Friday, April 6, 2012

Kuih Bahulu

M loves kuih bahulu. Its a Malaysian dessert similar to mini tea cakes. They're a bit crunchy on the outside, but soft and puffy on the inside. Simple yet wonderful. And the beautiful designs of the kuih bahulu pan make this 'cake' even more appealing. I had to make this a few times because M kept asking for more!

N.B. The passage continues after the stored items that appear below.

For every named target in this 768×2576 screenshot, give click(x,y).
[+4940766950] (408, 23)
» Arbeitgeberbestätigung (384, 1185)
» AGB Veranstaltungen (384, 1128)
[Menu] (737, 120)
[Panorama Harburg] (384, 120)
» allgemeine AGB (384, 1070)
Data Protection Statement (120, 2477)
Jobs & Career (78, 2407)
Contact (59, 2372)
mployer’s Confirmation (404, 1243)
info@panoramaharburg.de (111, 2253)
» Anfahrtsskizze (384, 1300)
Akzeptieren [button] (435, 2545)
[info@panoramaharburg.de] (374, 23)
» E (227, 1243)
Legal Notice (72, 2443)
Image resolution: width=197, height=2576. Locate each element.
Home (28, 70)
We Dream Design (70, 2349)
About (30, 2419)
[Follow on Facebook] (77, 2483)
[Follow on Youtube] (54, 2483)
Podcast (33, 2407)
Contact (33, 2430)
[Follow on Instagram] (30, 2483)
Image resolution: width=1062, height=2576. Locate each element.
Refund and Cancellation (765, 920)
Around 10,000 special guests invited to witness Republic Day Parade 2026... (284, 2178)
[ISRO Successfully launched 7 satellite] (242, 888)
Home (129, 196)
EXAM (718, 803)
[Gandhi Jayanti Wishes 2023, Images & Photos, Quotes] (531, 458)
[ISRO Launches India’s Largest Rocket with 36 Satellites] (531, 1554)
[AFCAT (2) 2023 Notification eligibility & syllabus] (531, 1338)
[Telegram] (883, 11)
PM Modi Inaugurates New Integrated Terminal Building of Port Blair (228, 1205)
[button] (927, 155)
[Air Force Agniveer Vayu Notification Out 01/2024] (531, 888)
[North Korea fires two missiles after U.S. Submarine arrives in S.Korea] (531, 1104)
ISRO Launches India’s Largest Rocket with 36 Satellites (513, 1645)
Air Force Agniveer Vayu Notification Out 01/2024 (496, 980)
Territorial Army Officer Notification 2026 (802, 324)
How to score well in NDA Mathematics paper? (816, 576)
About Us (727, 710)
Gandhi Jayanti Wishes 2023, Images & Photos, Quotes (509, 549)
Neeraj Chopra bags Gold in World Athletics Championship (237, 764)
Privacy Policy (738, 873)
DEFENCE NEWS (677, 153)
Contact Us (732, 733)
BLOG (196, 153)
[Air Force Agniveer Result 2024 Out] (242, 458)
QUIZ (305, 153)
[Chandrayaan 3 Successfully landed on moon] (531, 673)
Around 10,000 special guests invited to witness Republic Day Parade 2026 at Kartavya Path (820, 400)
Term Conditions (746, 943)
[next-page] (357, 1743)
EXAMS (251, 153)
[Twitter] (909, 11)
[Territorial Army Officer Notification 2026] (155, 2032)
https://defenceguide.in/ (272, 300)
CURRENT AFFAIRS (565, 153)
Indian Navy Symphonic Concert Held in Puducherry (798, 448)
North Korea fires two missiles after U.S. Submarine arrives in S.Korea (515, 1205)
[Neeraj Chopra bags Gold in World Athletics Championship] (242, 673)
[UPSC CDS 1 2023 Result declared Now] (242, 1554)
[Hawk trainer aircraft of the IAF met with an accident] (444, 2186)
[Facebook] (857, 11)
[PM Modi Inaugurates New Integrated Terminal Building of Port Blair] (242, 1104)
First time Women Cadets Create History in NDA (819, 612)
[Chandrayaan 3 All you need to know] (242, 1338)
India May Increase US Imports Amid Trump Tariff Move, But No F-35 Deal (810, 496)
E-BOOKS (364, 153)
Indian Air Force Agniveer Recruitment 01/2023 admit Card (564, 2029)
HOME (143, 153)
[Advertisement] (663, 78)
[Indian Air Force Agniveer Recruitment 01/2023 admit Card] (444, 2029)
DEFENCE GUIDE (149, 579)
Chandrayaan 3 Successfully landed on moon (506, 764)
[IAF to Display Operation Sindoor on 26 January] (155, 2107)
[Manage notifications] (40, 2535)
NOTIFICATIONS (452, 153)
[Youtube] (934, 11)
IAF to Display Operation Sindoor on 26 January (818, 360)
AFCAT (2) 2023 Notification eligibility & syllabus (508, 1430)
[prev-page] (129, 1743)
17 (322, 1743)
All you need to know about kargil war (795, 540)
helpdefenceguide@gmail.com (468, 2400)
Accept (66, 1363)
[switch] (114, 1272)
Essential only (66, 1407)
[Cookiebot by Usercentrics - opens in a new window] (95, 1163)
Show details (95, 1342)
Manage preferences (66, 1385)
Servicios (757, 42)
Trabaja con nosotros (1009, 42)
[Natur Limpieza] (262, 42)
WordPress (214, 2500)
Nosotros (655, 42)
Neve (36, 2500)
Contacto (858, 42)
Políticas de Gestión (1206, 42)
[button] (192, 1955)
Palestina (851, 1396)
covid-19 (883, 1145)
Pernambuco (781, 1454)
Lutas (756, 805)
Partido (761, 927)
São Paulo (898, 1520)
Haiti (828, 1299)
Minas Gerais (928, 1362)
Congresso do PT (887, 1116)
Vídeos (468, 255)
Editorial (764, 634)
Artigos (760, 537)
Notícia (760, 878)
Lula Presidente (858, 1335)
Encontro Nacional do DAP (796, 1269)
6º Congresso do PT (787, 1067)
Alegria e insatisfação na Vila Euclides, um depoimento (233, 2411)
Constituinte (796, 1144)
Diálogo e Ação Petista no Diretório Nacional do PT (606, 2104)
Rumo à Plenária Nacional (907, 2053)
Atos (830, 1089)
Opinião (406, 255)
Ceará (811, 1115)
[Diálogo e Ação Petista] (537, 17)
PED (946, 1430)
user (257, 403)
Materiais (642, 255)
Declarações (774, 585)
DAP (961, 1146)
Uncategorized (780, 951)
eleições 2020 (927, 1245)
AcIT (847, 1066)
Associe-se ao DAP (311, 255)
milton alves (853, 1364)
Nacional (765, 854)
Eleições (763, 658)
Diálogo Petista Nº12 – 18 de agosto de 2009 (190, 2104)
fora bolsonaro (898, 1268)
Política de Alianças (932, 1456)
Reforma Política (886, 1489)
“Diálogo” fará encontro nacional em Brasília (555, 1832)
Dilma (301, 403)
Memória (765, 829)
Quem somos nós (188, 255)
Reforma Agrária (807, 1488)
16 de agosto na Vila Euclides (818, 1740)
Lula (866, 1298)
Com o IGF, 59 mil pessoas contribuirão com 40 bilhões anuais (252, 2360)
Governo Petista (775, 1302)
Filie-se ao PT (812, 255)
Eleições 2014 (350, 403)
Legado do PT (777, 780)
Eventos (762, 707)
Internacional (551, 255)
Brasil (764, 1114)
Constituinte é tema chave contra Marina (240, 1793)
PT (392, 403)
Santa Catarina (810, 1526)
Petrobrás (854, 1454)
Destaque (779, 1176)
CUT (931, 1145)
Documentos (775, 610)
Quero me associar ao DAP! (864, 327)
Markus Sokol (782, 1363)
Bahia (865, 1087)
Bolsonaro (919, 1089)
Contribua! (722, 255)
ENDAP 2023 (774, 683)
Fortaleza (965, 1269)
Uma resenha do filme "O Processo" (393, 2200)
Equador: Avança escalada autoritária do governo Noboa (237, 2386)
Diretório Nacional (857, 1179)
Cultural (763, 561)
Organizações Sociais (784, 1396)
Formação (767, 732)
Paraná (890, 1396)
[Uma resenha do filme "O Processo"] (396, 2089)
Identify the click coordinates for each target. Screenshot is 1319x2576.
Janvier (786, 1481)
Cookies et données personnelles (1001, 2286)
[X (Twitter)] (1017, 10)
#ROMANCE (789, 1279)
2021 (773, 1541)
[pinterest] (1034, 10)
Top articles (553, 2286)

Here's the Kuih Bahulu recipe for all of you to try. Yummy-licious definitely!

Recipe: Kuih Bahulu
3 eggs
1 cup sugar
1 1/4 cup flour (sifted)
1 teaspoon vanilla essence
1/4 teaspoon bicarbonate of soda
2 tablespoons cooking oil/butter (optional)
Beat the eggs with an electric hand-mixer until frothy and then add sugar. Continue to beat until the sugar is well dissolved and the mixture becomes sticky.
Add in the vanilla essence and fold in the flour gradually and then add in the cooking oil/butter. Continue to beat the batter with the hand-mixer until well-blended. Grease the kuih bahulu moulds and fill up to the surface level.
Bake in preheated oven at 375 degree Fahrenheit for about 15 minutes or until golden brown. Remove bahulu from the moulds and cool on wire racks. Dust with powdered sugar, if desired.
Cook’s Note:
The traditional kuih bahulu recipe doesn’t call for cooking oil or butter, but I find them a tad too dry. Adding the cooking oil/butter makes the kuih bahulu comes off the mould easily. Also, as you can see, my kuih bahulu are over baked because I lost track of time. They should be light brown in color.